En cas de non-déclaration, de fausse déclaration, de déclaration incomplète, ou s’il y a suspicion de blanchiment de capitaux, de financement du terrorisme ou de prolifération, l’Administration des Douanes saisit la totalité des espèces retrouvées et dresse un procès-verbal.
Les espèces saisies et une copie du procès-verbal sont transmises au Trésor, à la structure nationale chargée de la gestion des avoirs criminels gelés, saisis ou confisqués, ou à l’organisme en tenant lieu. Le dossier est également envoyé à la Cellule nationale de Traitement des Informations Financières (CENTIF), dans un délai de huit jours calendaires.
Il s’agit là de mesures conservatoires, avant toute procédure judiciaire.
3. À votre connaissance, ces règles sont-elles effectivement appliquées sur le terrain, ou souffrent-elles de failles ?

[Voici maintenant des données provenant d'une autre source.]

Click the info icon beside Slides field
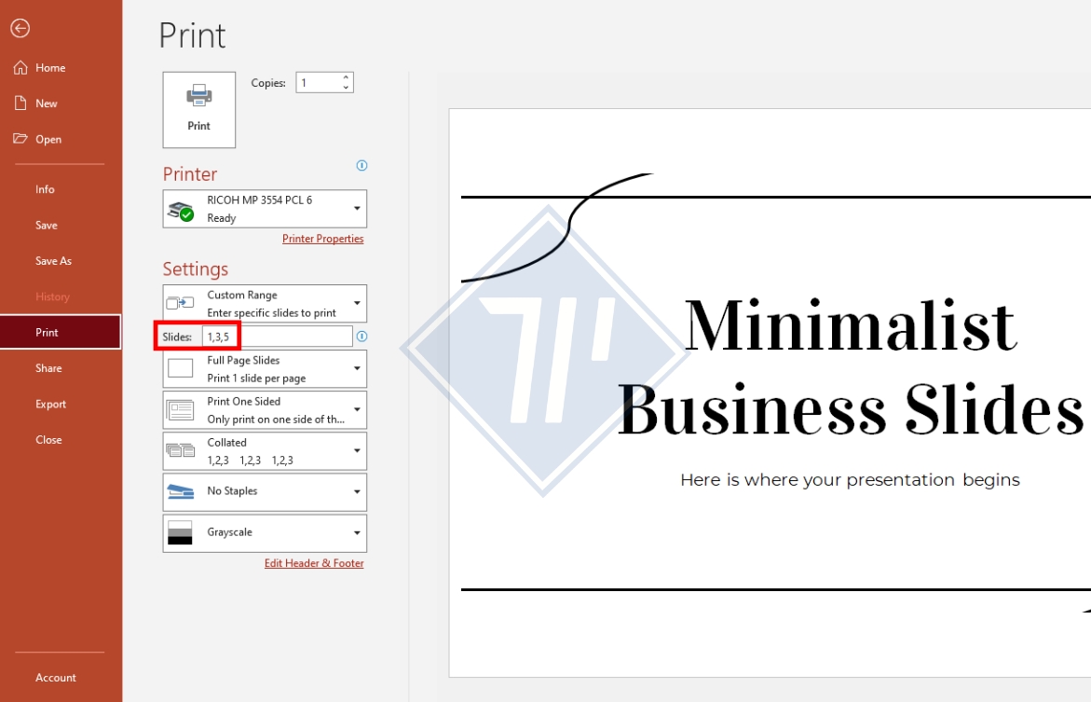This screenshot has height=702, width=1091. click(x=361, y=337)
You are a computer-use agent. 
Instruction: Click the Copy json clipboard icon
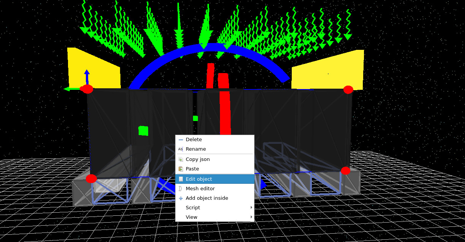tap(181, 159)
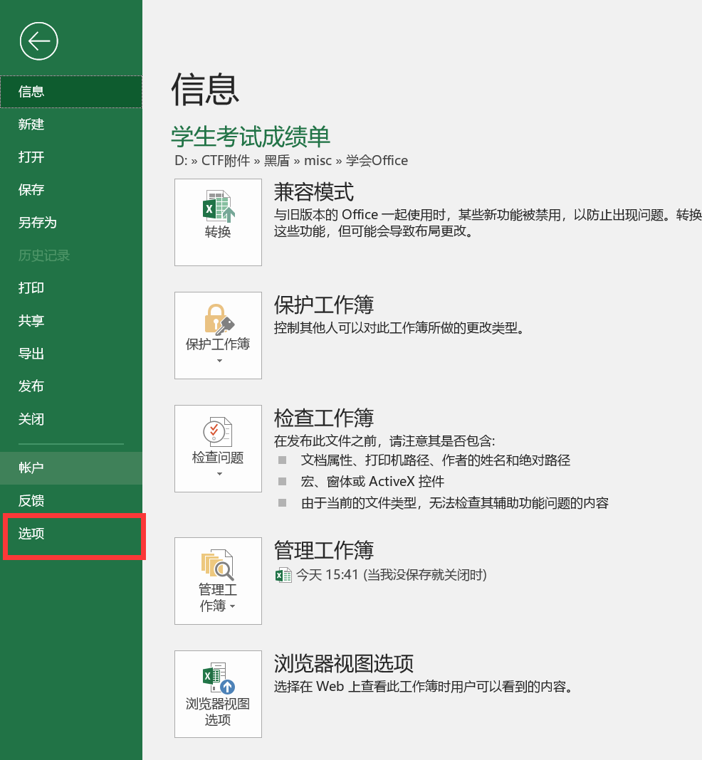Click 关闭 (Close) in sidebar
Image resolution: width=702 pixels, height=760 pixels.
[x=31, y=419]

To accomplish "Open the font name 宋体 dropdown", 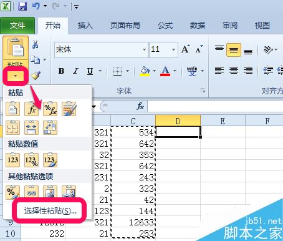I will click(144, 49).
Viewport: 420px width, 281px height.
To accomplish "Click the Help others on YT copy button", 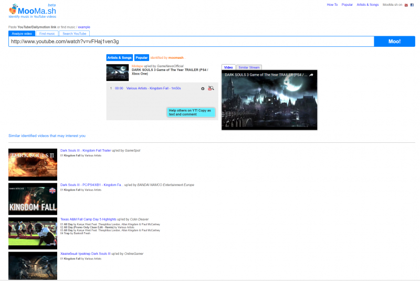I will 191,112.
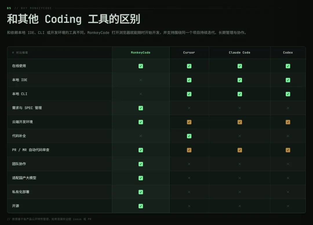Click MonkeyCode green check for 在线使用
Screen dimensions: 313x225
tap(141, 66)
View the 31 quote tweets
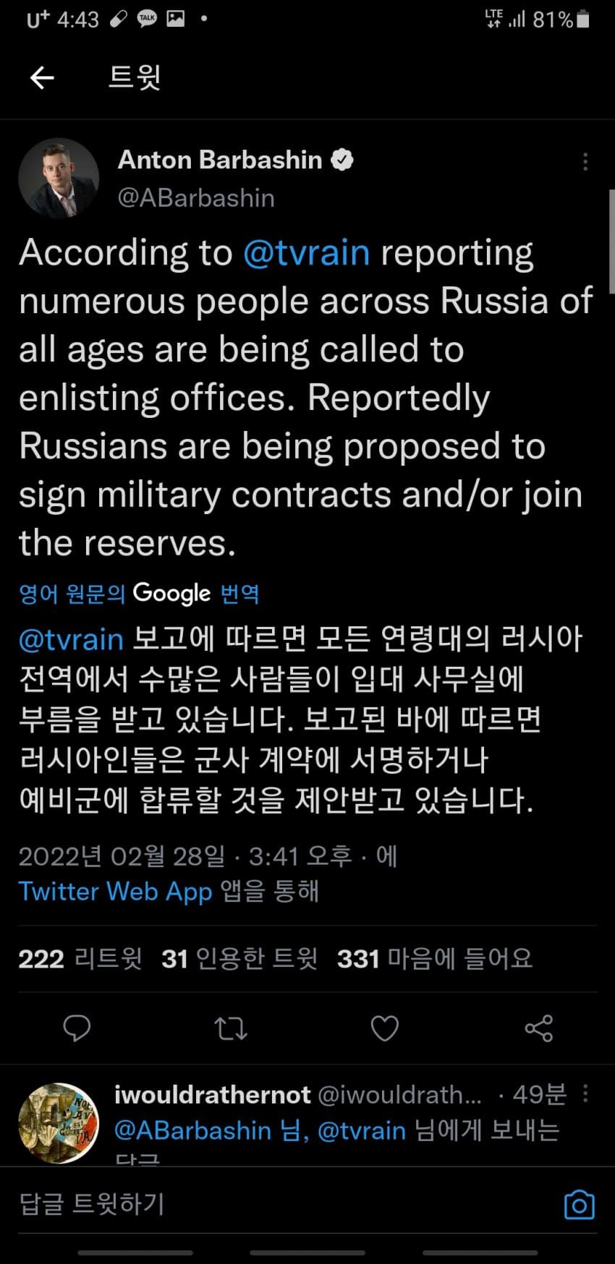This screenshot has height=1264, width=615. coord(239,959)
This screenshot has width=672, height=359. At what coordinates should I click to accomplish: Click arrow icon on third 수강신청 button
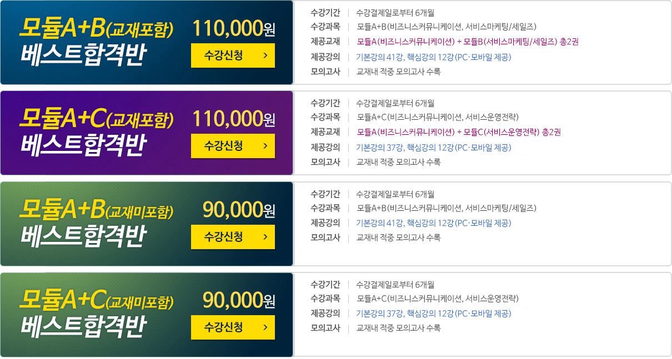[265, 237]
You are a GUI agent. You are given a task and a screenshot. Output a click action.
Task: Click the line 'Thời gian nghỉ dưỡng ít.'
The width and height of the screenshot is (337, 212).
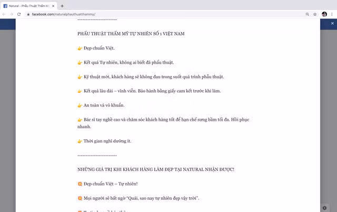(x=107, y=141)
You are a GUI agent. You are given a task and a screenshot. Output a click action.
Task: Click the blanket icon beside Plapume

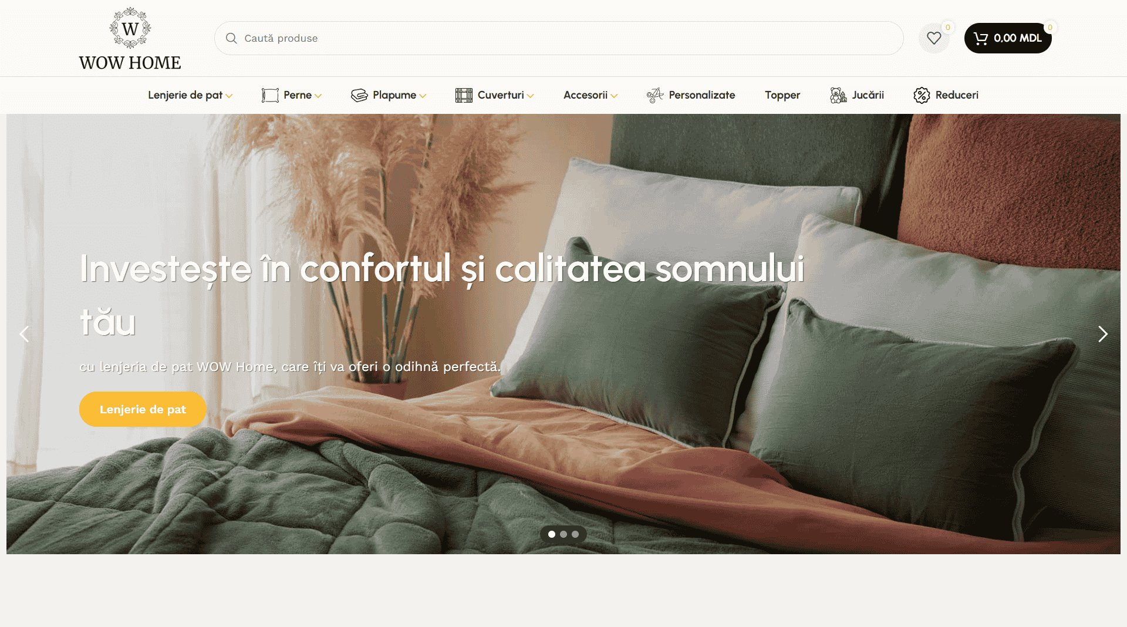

La presse a récemment fait état de saisies à plusieurs reprises, mais n’étant partie à aucune de ces procédures, je ne saurais dire si les dispositions mentionnées ci-dessus ont été rigoureusement suivies.
4. Peut-on considérer que ces flux de cash traduisent un affaiblissement de la fiscalisation et de la confiance dans le système bancaire ?

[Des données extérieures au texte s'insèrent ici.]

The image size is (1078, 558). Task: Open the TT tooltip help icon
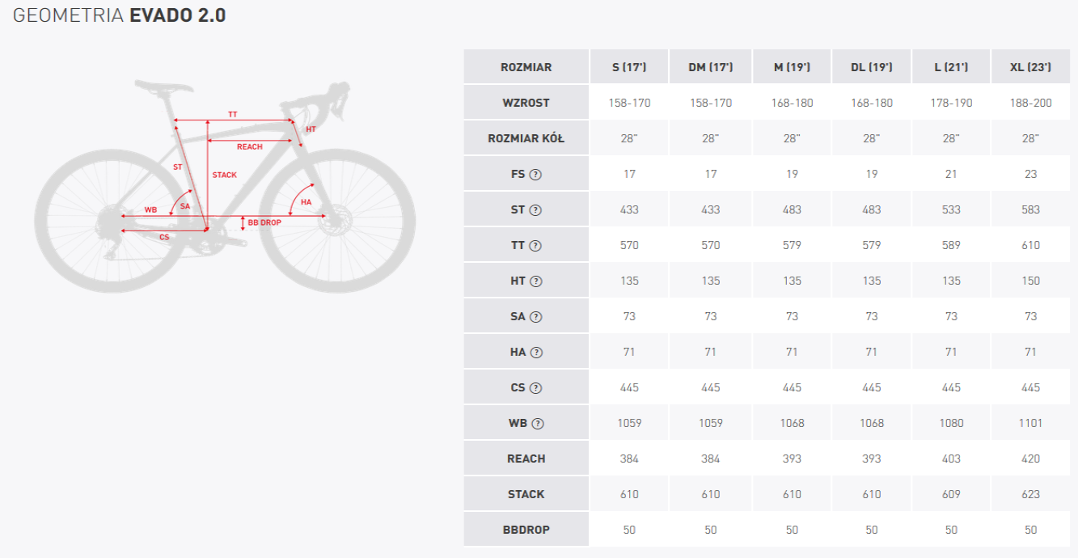535,245
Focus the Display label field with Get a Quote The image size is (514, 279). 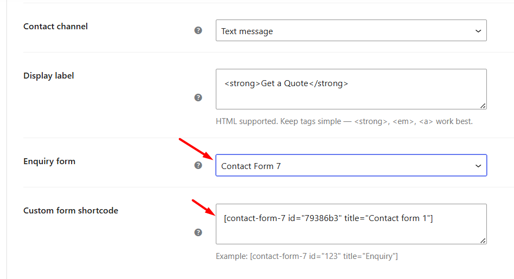click(x=351, y=89)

Ces flux me semblent plutôt refléter nos habitudes culturelles. Les difficultés de mobilisation des recettes fiscales, notamment du fait de l’importance de l’informel dans nos économies, ne sont plus à démontrer. De même, l’inclusion financière, dont un élément essentiel est la bancarisation, demeure au cœur des politiques de la BCEAO, qui consacre chaque année un rapport à ce sujet. C’est dire qu’il s’agit d’une problématique structurelle et toujours d’actualité.

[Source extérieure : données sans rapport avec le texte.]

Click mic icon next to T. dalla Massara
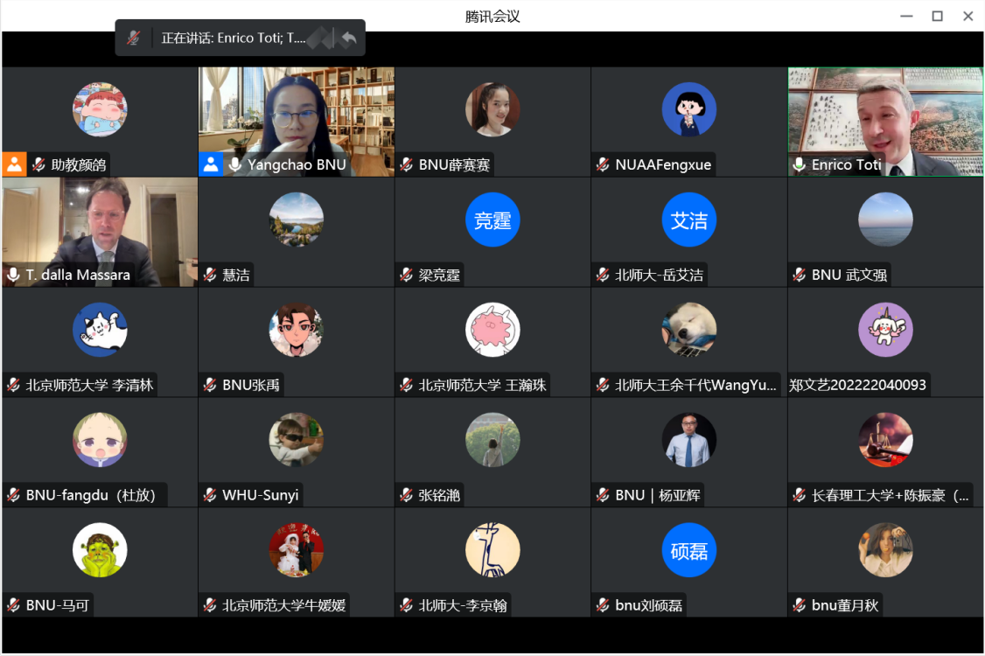The image size is (985, 656). click(13, 275)
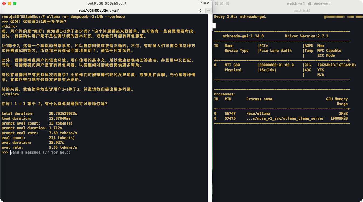Image resolution: width=363 pixels, height=202 pixels.
Task: Focus the Send a message prompt
Action: [40, 152]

À cela s’ajoute sans doute un déficit de communication autour des réglementations.
5. Quels dispositifs pourraient être renforcés pour lutter efficacement contre les sorties illégales de capitaux et la fraude fiscale transfrontalière ?
À mon avis, l’Administration des Douanes gagnerait à mener une vaste campagne de communication sur ce sujet, compte tenu de notre culture du voyage. Ces sorties illégales de capitaux sont manifestement, d’abord, le résultat de l’ignorance de la réglementation en la matière, et peut-être également du coût élevé des services bancaires.
La mise à disposition de cartes bancaires prépayées constitue une avancée notable, d’ailleurs largement prise en compte par le Règlement UEMOA. Celui-ci précise que les sommes excédant le plafond fixé par la BCEAO peuvent être emportées sous forme de cartes de retrait et de paiement, prépayées ou classiques.
Ces instruments gagneraient à être davantage utilisés, à condition d’être rendus plus accessibles.
Bamako Sénou : Les dessous du trafic silencieux de devises
Des valises remplies d’euros. Des passagers profilés. Des saisies qui se répètent à l’Aéroport international Modibo Keita de Bamako. Ce phénomène discret mais préoccupant traduit une fracture profonde entre l’économie réelle et le système financier formel.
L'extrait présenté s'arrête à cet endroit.